A Daruma.

(Imagem original da 'Daruma' de um amigo)
Lá estava eu capitaneando meus desejos. Ia e voltava além mar, buscando desgovernadamente sentir que havia alguma terra à vista. Nesse capitanear, sossobrava a cada tentativa de nadar, até contra o vento. E ir contra o vento é um prazer, vai além dos desejos. O salto no mar atordoava a cada desilusão de saber nadar e lutar contra tantas ondas.

Mas o desejo me quer por perto, como uma ilha a um mar. O desejo me quer por perto, como a um céu às estrelas. O desejo me quer por perto, como a uma concha a uma pérola. Nem sempre as conchas buscam pérolas. Se contentam apenas em serem conchas e revelam-se lindas conchas, embora haja o desejo nelas. E o desejo entra nos meus olhos, na minha boca, espalhafatosamente e sem escrúpulos, num Hedonismo enlouquecedor e determina aonde, como, porque e por onde caminhar. E eu faço os pedidos e deito olhando o céu, que não vive sem as estrelas. E tudo fica calmo de novo, tranquilo como o mar que acolhe as conchas. Isso basta.
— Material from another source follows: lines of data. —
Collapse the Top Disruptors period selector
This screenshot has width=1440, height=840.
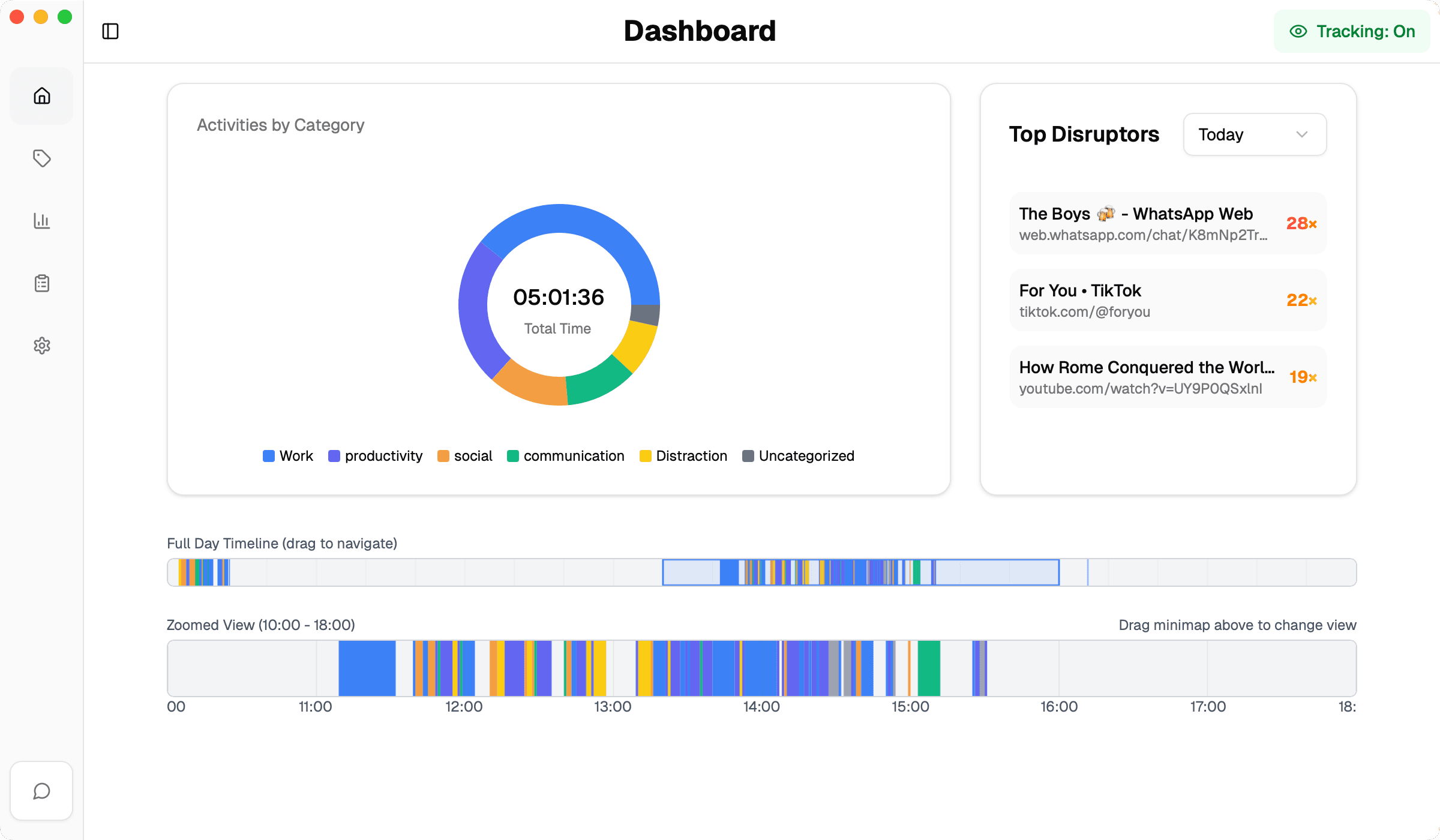[x=1254, y=134]
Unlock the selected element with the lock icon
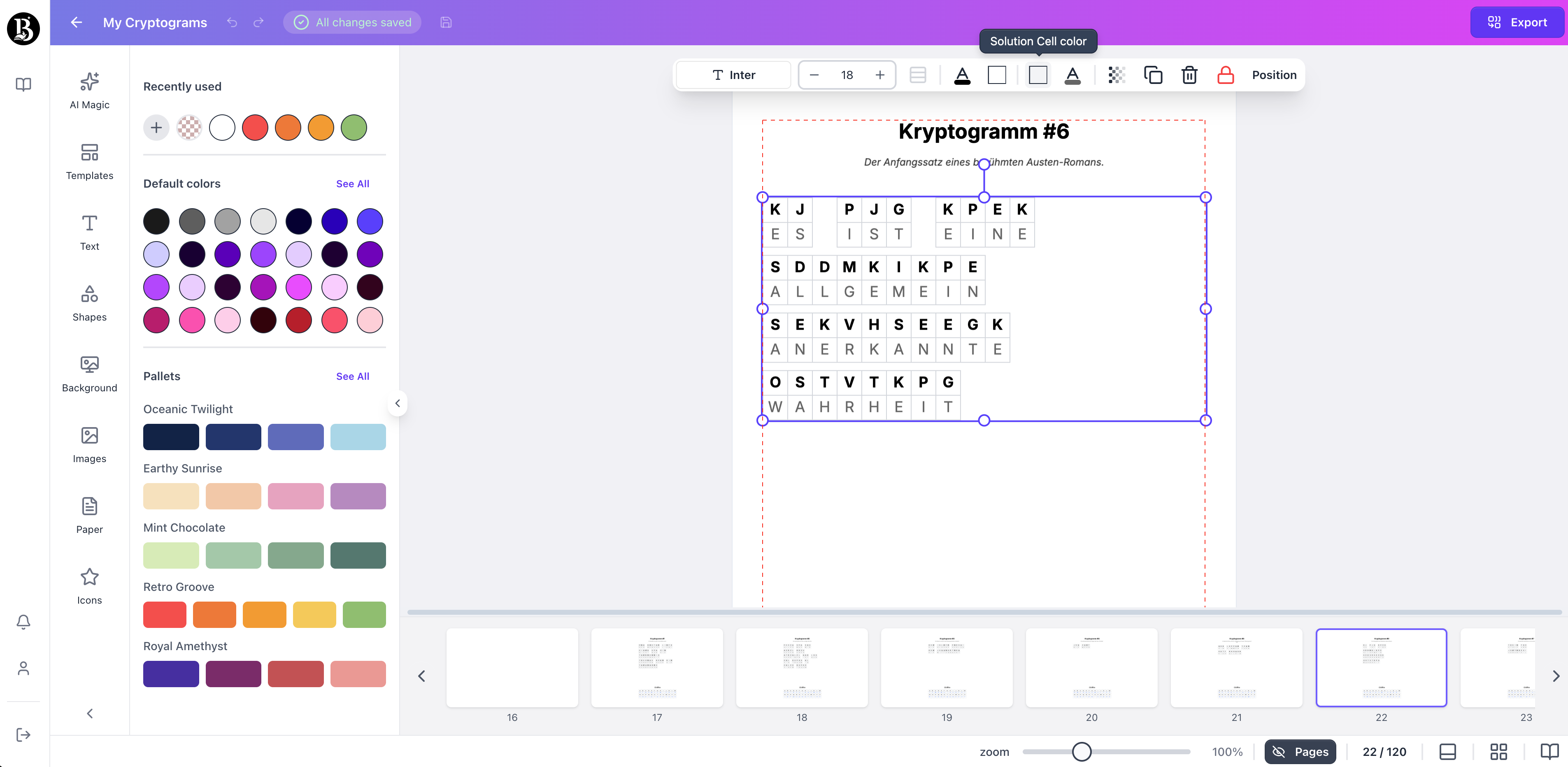This screenshot has width=1568, height=767. [1225, 75]
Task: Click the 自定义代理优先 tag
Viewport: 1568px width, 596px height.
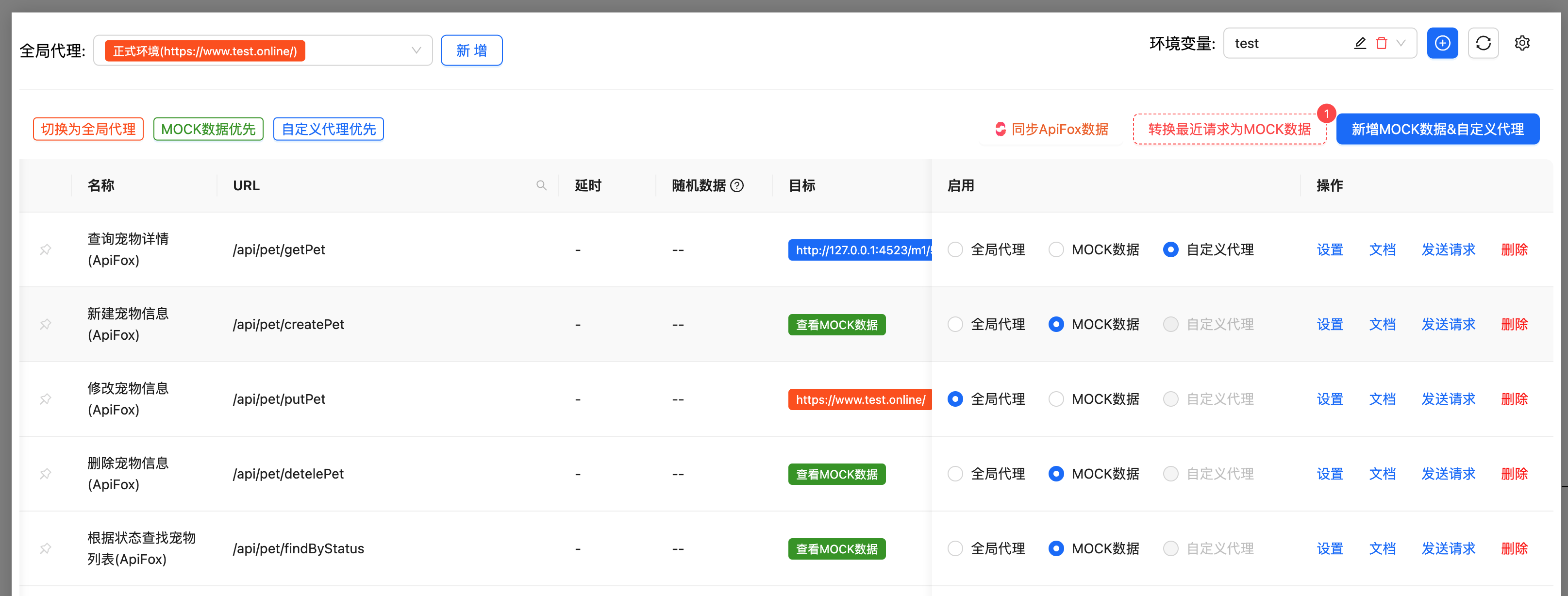Action: 328,129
Olho prá cima e, se desejo, acho que já tenho. E a luz toma meu corpo, a luz do sol que me faz ficar vermelha, como a uma maçã, fruto do pecado. E eu, ora obedeço, ora desobedeço, numa inquietante e desordenada apatia com o desejo me rondando. Me agonia e me faz esperar. Me enternece e me cobra peças de quebra-cabeças misturados. Passo a garimpar ainda desejos escondidos e a capitanear os mais livres. E descubro que, de uma forma ou de outra, sempre os realizo. Não há dúvida. Sempre os realizo e não hei de passar por esta vida sem desejar apenas o que posso, devo e me satisfaz realizar. Ir ao Taj Mahal talvez seja um desejo, mas mergulhar em alguns cachos, também é igualmente alucinante, talvez. 
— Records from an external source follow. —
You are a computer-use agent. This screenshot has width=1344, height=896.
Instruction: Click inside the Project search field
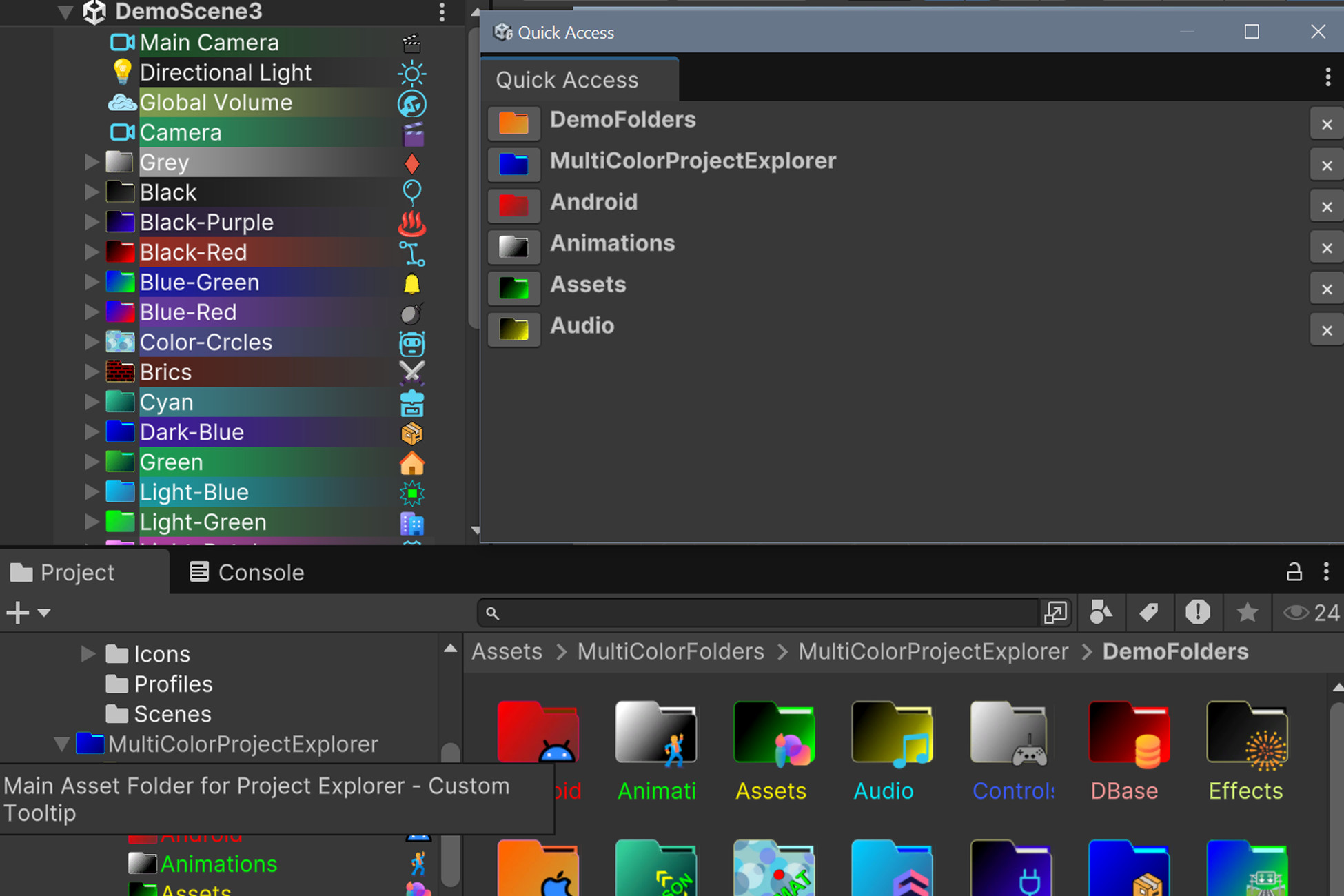tap(758, 613)
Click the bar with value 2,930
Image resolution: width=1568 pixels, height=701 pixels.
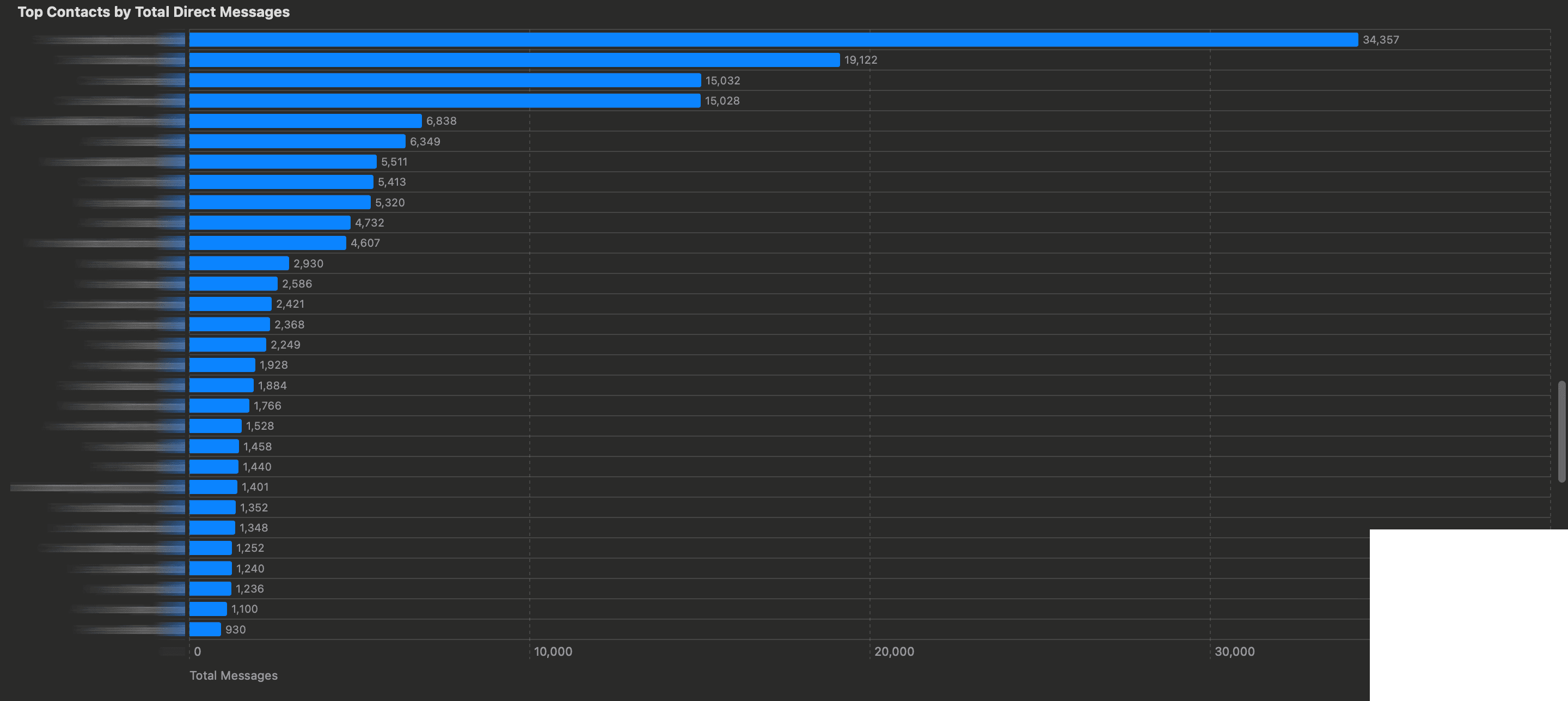pos(237,263)
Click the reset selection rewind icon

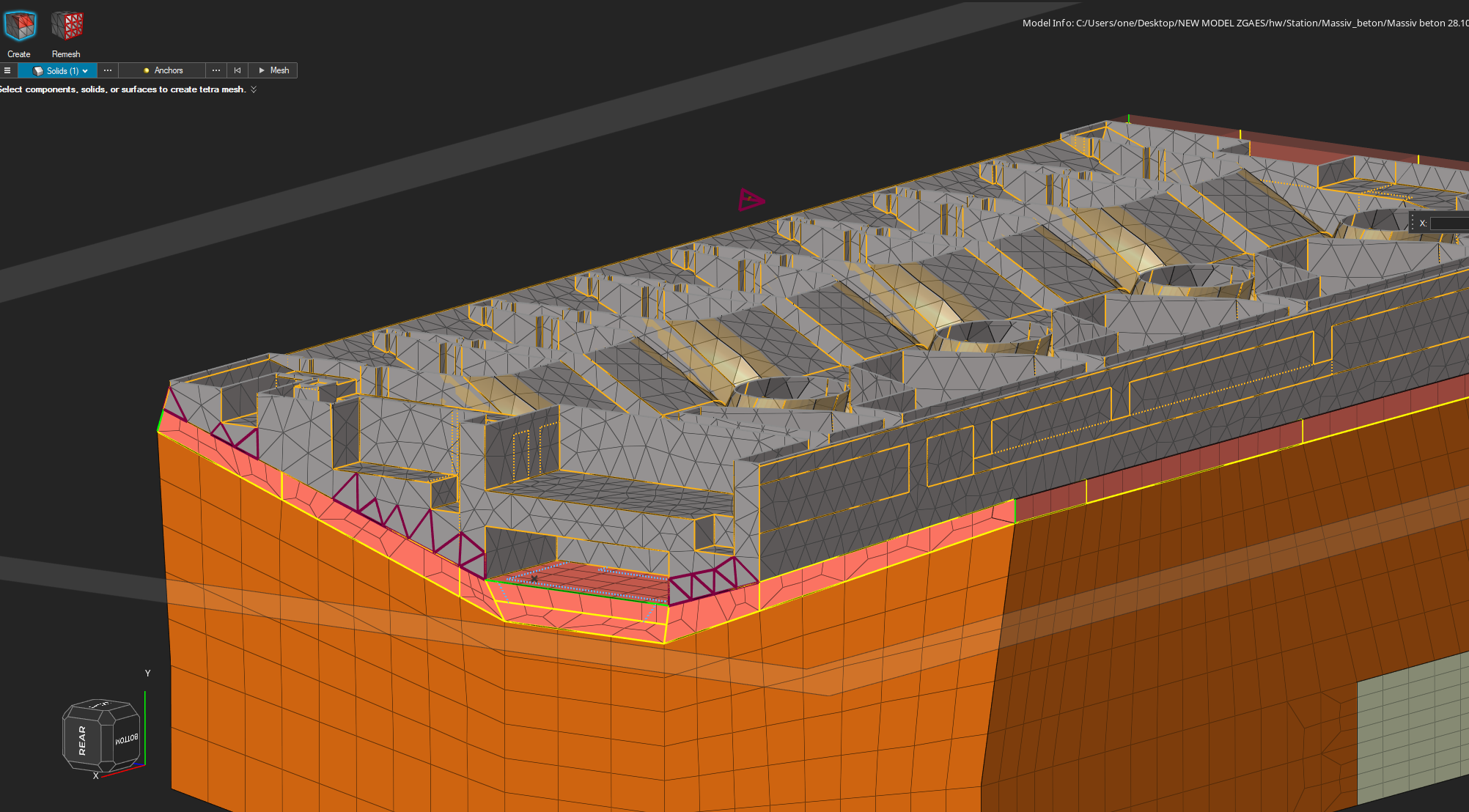point(238,70)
Oxigeno meu cérebro apenas para saber que ainda estou lúcida e não desmaiada, já que o desejo de ter, possuir, reter, ceder e viver, só causa síncopes inúteis e quase sempre reveladoras. Implacável, pinto um olho, para ver meu desejo realizado e, zangada, espero sentada. E vários desejos melhores saltam aos meus olhos, mas eu quero aquele ali. E acontece, ou não. E eu não pinto o outro olho e aí eu morro amanhã, como se não tivesse passado por essa vida com desejos e DESEJOS tão realizados. 
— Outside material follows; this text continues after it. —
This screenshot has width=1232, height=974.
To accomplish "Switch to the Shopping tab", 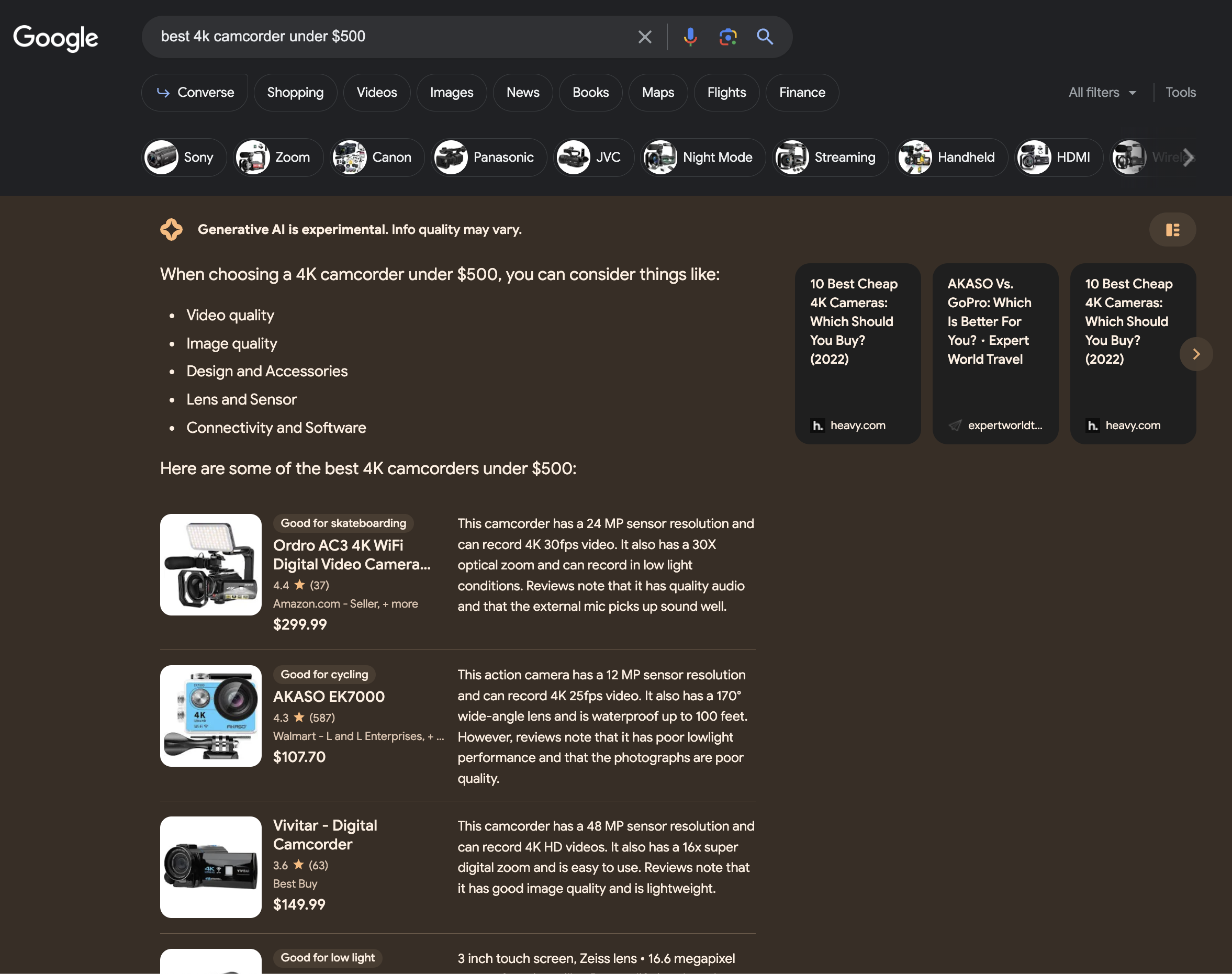I will coord(295,93).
O capitanear de desejos que certamente enlouquece, penetra todas as brechas e expõe todos os ossos e condiciona seu sorriso, passa a ser deixado de lado e, com os dois olhos pintados, o domínio sobre tudo que se há de alcançar, será a glória do que se quer ter, e ser. Eu quero tudo, eu sou tudo. Eu posso ter tudo, já que o desejo e satisfação do mesmo é a mesma coisa. O que vale, no fim de tudo, é deixar que o desejo seja    mais ainda garimpado, escolhido e realizado. Sem cortes, sem desinsortes e sem lamúrias. É só um desejo, nada mais. E é o desejo, e tudo o mais.